Search through the entries for the word "computer" and copy every line that has it.
+++ DATA UNDER STUDY +++
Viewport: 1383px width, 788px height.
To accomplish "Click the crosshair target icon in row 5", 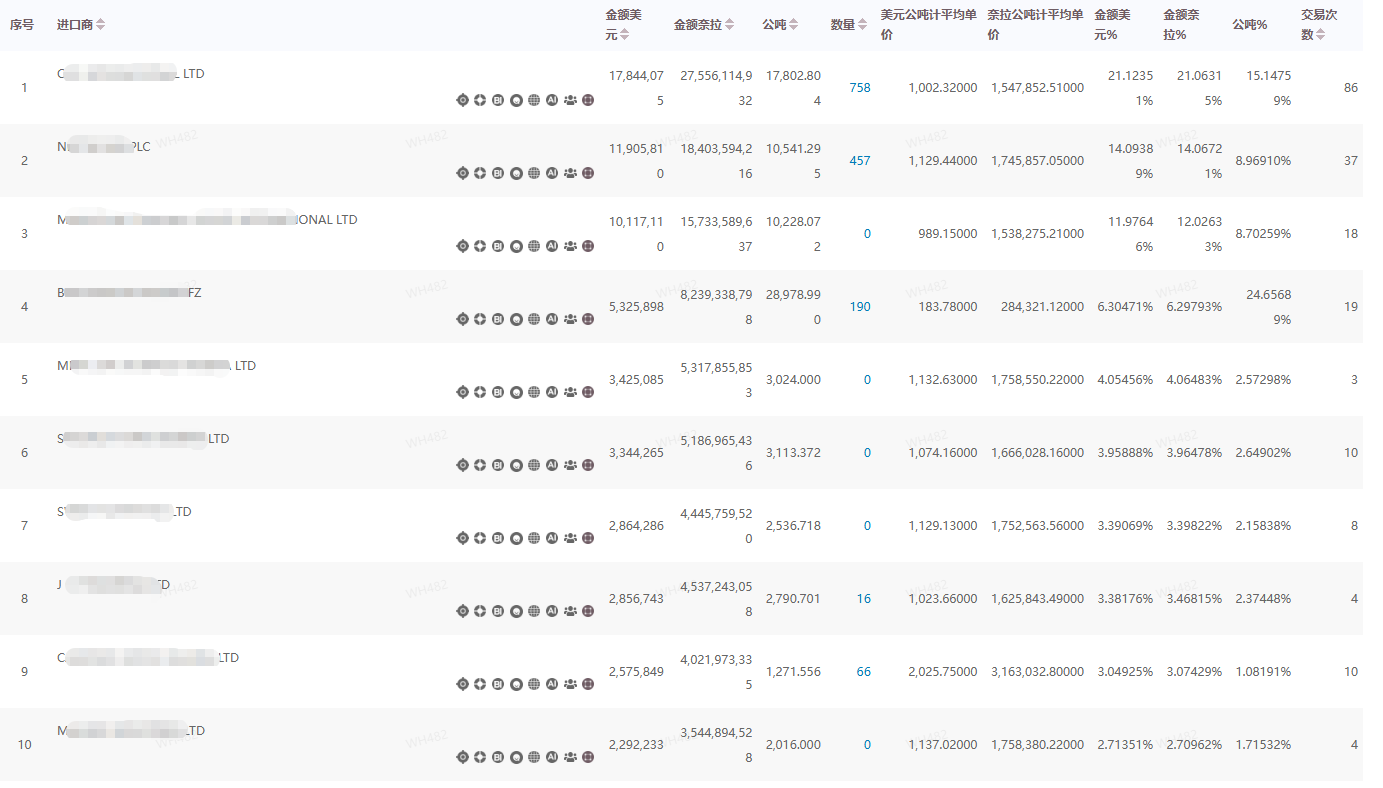I will [x=462, y=392].
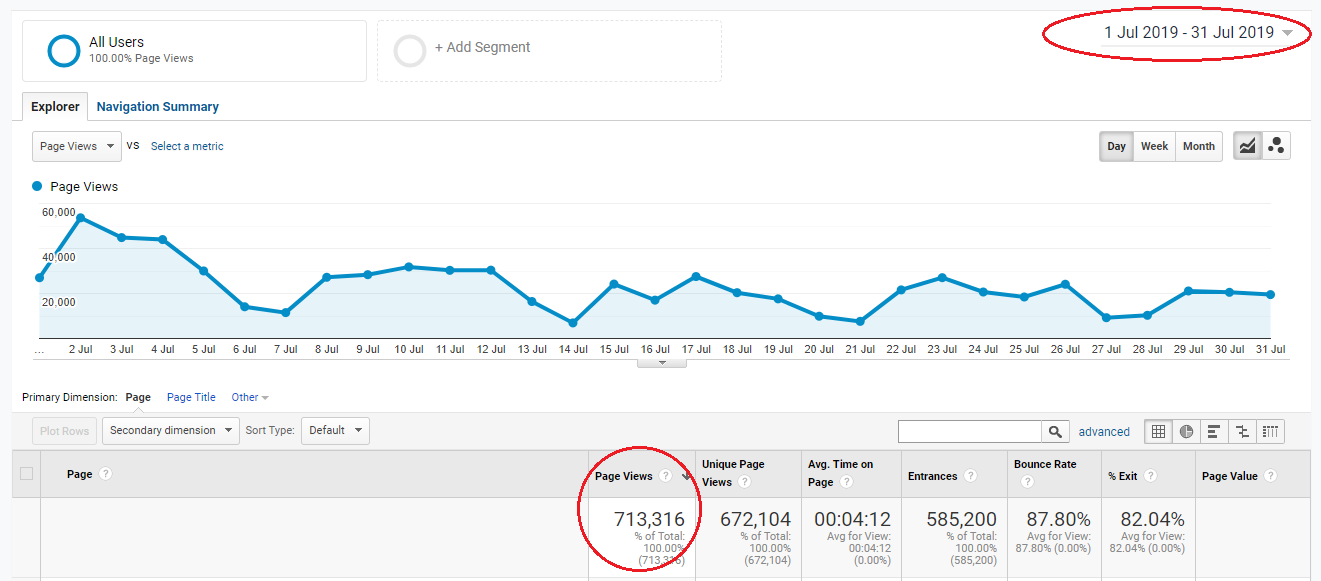Switch to motion chart icon

pyautogui.click(x=1276, y=146)
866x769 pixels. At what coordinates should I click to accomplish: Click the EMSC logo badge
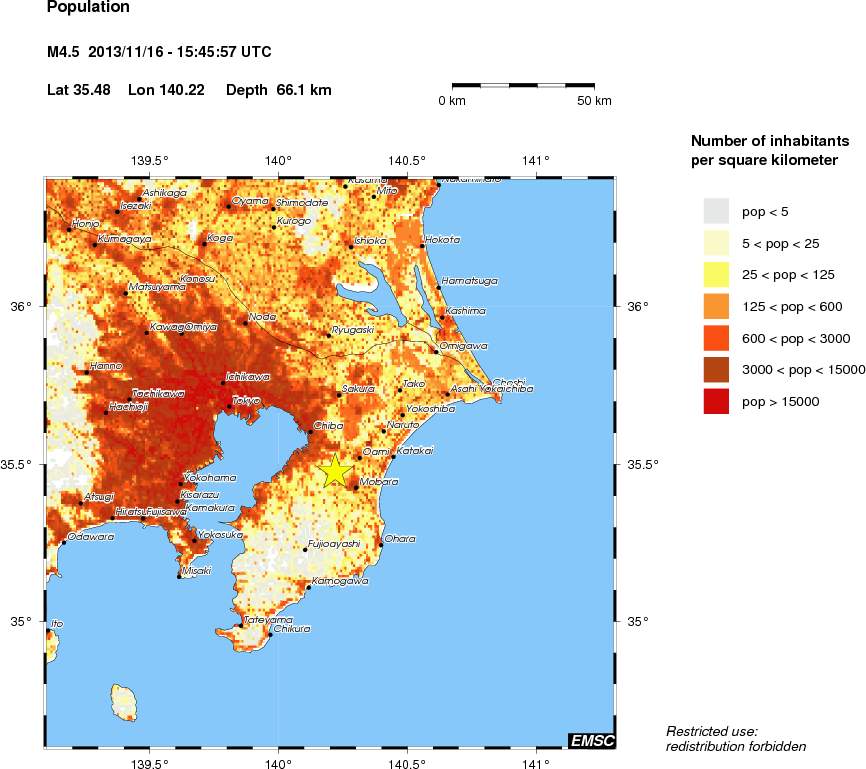[591, 741]
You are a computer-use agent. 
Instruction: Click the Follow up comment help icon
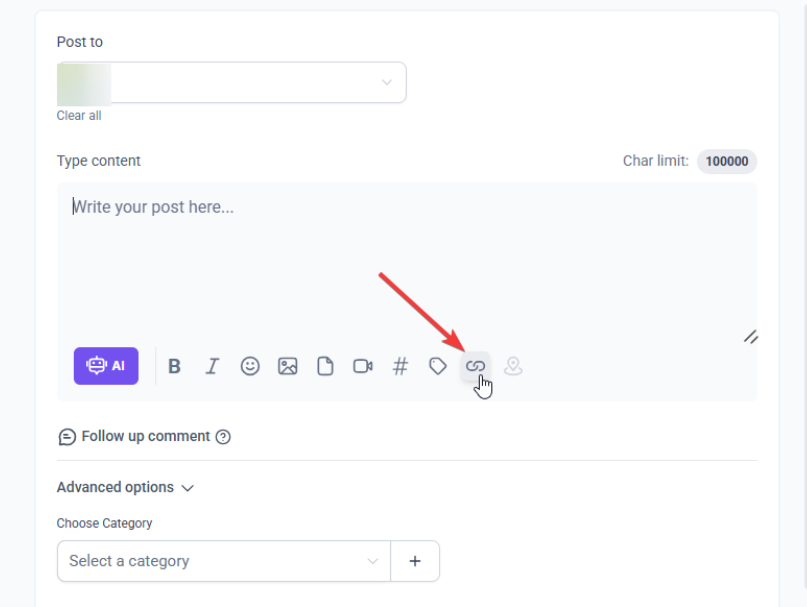[223, 437]
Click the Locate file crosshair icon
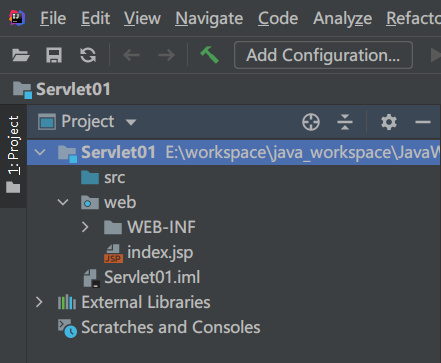 point(311,122)
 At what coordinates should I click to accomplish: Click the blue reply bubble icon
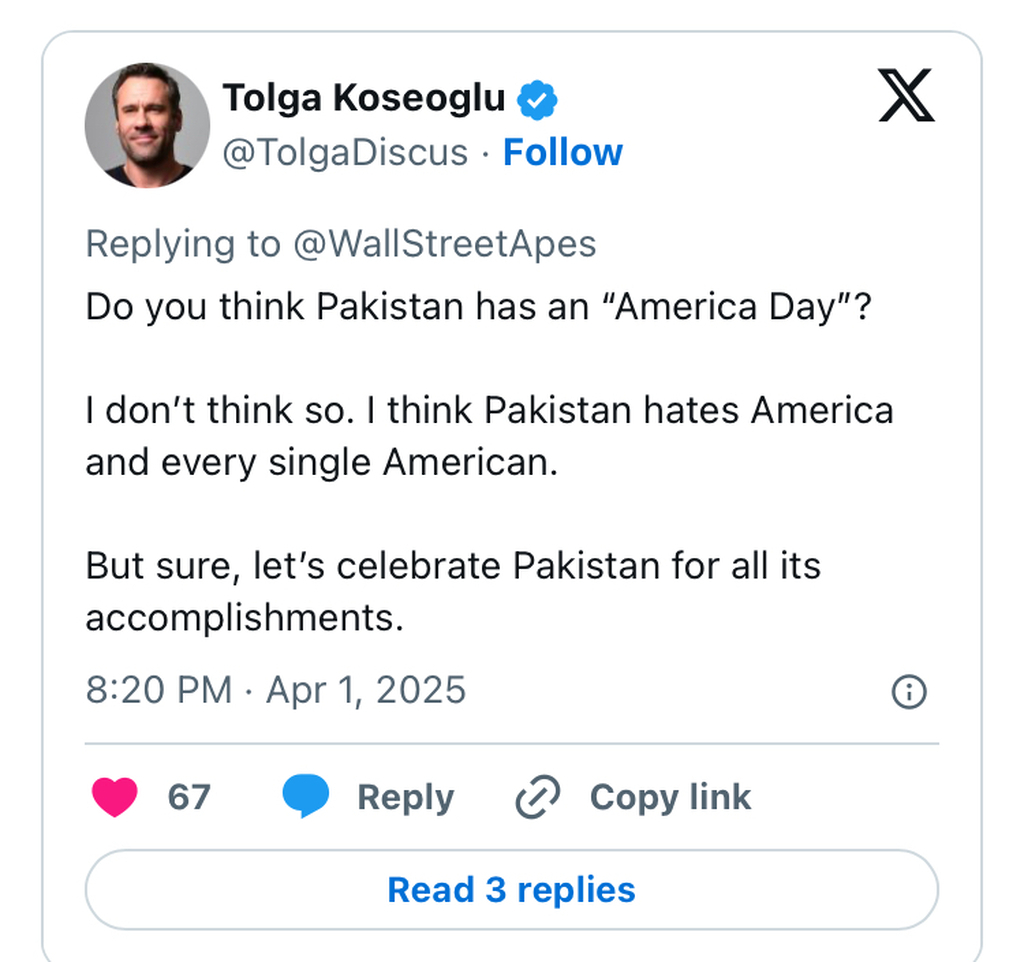click(305, 797)
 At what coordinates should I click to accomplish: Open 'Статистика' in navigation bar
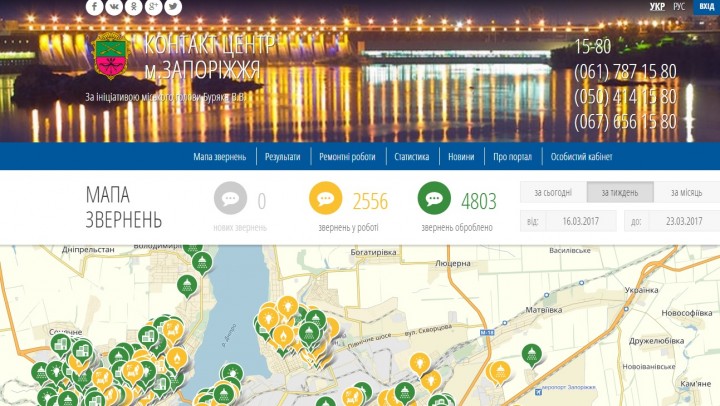tap(412, 157)
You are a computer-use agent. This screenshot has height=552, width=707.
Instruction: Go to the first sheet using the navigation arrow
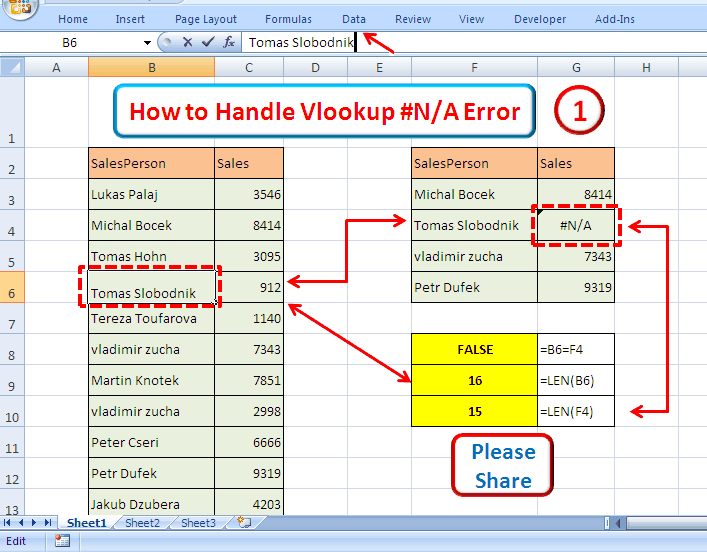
+++
TASK OUTPUT —
You are a computer-use agent. 
You are a computer-use agent. This screenshot has height=552, width=707.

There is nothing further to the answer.